* [Ваши задания]
(1) Переведите на английский язык предложение из текста для чтения: «Гораздо надежнее творить реальные дела, способные поразить не только твое собственное, но и чужое воображение».
(2) Изложите короче абзац текста для чтения, начинающийся словами «Но грезить о себе вопреки всему миру», сохранив его основные факты.

* [Текст для чтения]
Для разумного достаточно. Народ сохраняют не территории, не богатства и не военная техника, народ сохраняют коллективные грезы, ни на чем серьезном не основанное коллективное мнение о себе как об огромной драгоценности, допустить исчезновение которой ни в коем случае нельзя. Поэтому всякий народ, которому действительно грозит исчезновение, должен прежде всего позаботиться об укреплении своих коллективных грез, ибо их укрепление ― это и есть национальный подъем, а их ослабление ― национальный упадок.

Но грезить о себе вопреки всему миру, когда в собственных глазах ты все, а в чужих ничто, не только до крайности трудно, но и до крайности опасно, ― очень скоро придется возненавидеть все человечество, не разделяющее твоих иллюзий, и внушать уважение к себе жертвенностью и террором. Гораздо надежнее творить реальные дела, способные поразить не только твое собственное, но и чужое воображение. И Советский Союз такие дела творил. Да, в пропагандистских, милитаристских целях, но творил ― вышел в космос, открыл дорогу великолепным ученым, спортсменам, и пресловутая ностальгия по империи ― это прежде всего не ностальгия по страху, который она внушала миру, а ностальгия по чувству причастности к чему-то великому и бессмертному. Ибо жизнь в сегодняшней России дает очень мало пищи для этой важнейшей человеческой потребности. Тогда как именно ей служит система грез, именуемая родиной. За это родину и любят.

* [Исходные данные]

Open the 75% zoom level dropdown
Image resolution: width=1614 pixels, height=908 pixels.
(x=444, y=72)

* [Выполненное упражнение]
(1) It is far more reliable to accomplish real deeds capable of striking not only your own imagination but that of others as well.

(2) Грезить о себе вопреки всему миру крайне трудно и опасно. Так приходится возненавидеть человечество, не разделяющее твоих иллюзий, и внушать уважение жертвенностью и террором. Надежнее творить реальные дела, поражающие и свое, и чужое воображение. Советский Союз их творил, пусть и в пропагандистских и милитаристских целях: вышел в космос, открыл дорогу великолепным ученым и спортсменам. Ностальгия по империи — это прежде всего ностальгия не по страху, который она внушала миру, а по причастности к великому и бессмертному. Сегодняшняя Россия дает этой потребности мало пищи. Служит ей система грез, именуемая родиной, и за это родину любят.